Occasional offers of sections from overseas to the EU have a hard time prevailing against established relationships between mills and domestic buyers, according to an experienced market observer.
A “loyalty bonus” affirms the relationship between buyers and their domestic supplier mills. At the end of a calendar year, distributors are rewarded with a retroactive refund or credit of normally €5 ($5.50)/tonne of the volume ordered throughout the year, he explains to Kallanish.
However, if a buyer decides to call up less tonnage than envisaged at the beginning of the year, that bonus expires altogether. “So, if you decide to go for a good offer from elsewhere at the end of the year, and take less from your original supplier, you will lose the bonus for the full year,” he explains. For example, if one buyer calls up only 25,000 tonnes, rather than the 30,000t agreed earlier, he will lose a total bonus of €125,000.

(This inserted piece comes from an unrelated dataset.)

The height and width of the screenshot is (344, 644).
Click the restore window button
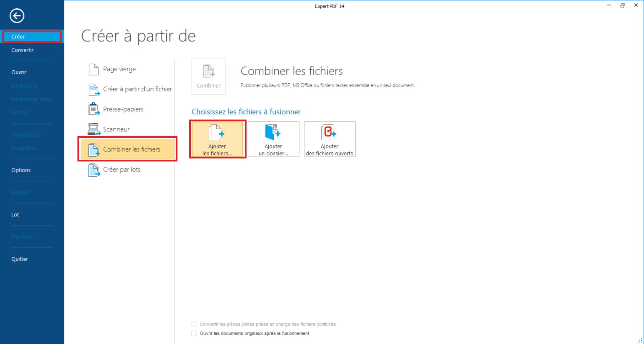(x=623, y=5)
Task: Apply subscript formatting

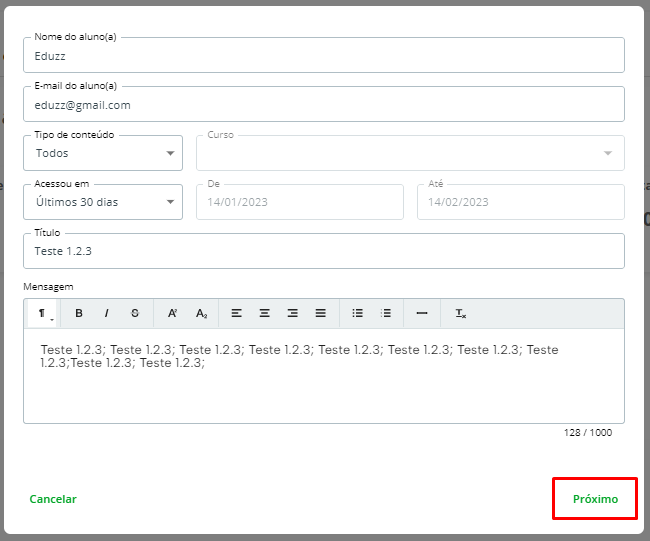Action: tap(201, 314)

This keeps many buyers away from considering imports, the observer notes, and he does so in view of current offers from China at €700/t ($780) delivered Germany. “This is a good 10% cheaper than from EU mills,” whose current prices are at €760-790/t, depending on category.
Still, German buyers will rarely go for those offers, even if they appear attractive at first sight. “But what they do, they will use them [import offers] in negotiation with their traditional mills in Saxony-Anhalt and Thuringia,” he notes.